Most media news outlets are calling this year’s Pennsylvania Senate race one of the most competitive this election season. Politico ranks incumbent Pat Toomey’s seat (R-PA) as the 5th most likely to see the incumbent defeated in November.
Like most elections in the United States, independent candidates don’t get their fair share of airtime and the Pennsylvania Senate race is no different. A Google search of “Pennsylvania Senate race” yields many articles, but most only mention the Republican and Democratic contenders.
However, there is another candidate running for the seat who may have a huge impact on the outcome. Independent candidate Everett Stern is running to defeat incumbent Pat Toomey for a variety of reasons. In a recent interview for IVN, Stern explained:
“I am running to make a positive difference like other independents. We are mostly using are own money and own time, and I am trying to get the message out that both Democrats and Republicans better wise up.”
Stern, a former Republican turned independent, is known for uncovering the HSBC money laundering scandal. His efforts as a whistleblower exposed that HSBC was funneling billions into the Yemeni wing of the Muslim Brotherhood and Lebanese Shiite group, Hezbollah, among others. This eventually led to a SEC investigation and a $1.92 billion fine against HSBC in 2012.

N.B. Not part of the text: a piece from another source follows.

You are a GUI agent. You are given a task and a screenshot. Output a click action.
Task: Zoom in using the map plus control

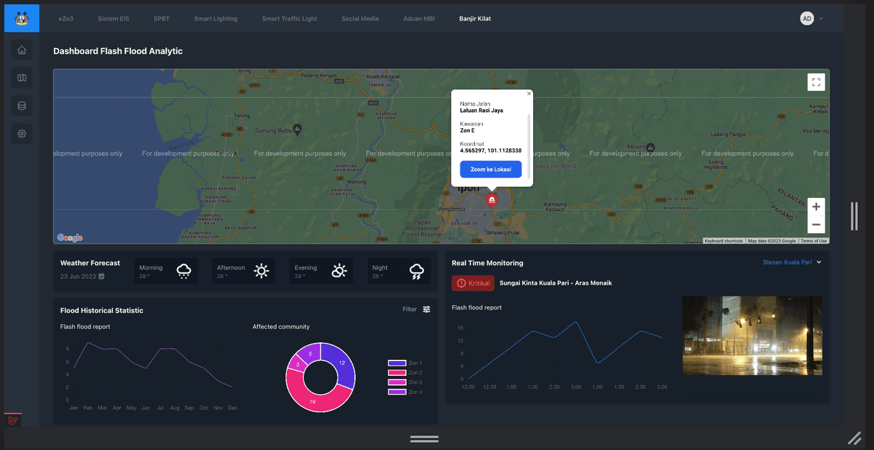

The reason this could have an impact on the race is Sen. Toomey serves on the U.S. Senate Committee on Finance and the Committee on Banking, Housing, & Urban Affairs, and receives contributions from HSBC North America, along with many other commercial banks, according to OpenSecrets.org.

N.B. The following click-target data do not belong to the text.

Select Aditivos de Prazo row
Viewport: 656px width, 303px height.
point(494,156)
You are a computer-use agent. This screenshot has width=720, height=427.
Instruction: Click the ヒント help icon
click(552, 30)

When asked if Stern would consider returning to the Republican Party he said, “The Republican Party made it difficult for me. They blocked me from getting onto the ballot [as a Republican]. Now, with the rise of Trump, it is not the Republican Party I signed up for. I will not sell myself out and my values, which remain very middle of the road.”
With the rise of Trump, it is not the Republican Party I signed up for.Everett Stern, independent candidate for U.S. Senate
As a 31-year-old, Stern’s run for office is out of the norm. He thinks most millennials are too disassociated from politics. And, more millennials don’t run for office because they are afraid of losing.
“The right thing to do is to check in and run as an independent,” he said. “Young people cannot give up on the system. The system has to be changed from the inside and not the outside because there is something very very wrong with Washington.”
When asked what his next steps would be in the race and what he will do to gain more traction with the mainstream media, Stern said, “I am going to crash the party. Hopefully I’ll keep gaining traction, but running as an independent makes it hard to gain coverage.”
As more voters begin to self-identify as independent, especially now with the two most unfavorable front-runners in modern politics, the chance that more independent candidates will run for office and actually win is higher. Obviously, this situation won’t change overnight, but there might be a light at the end of this very long, hundred-year tunnel.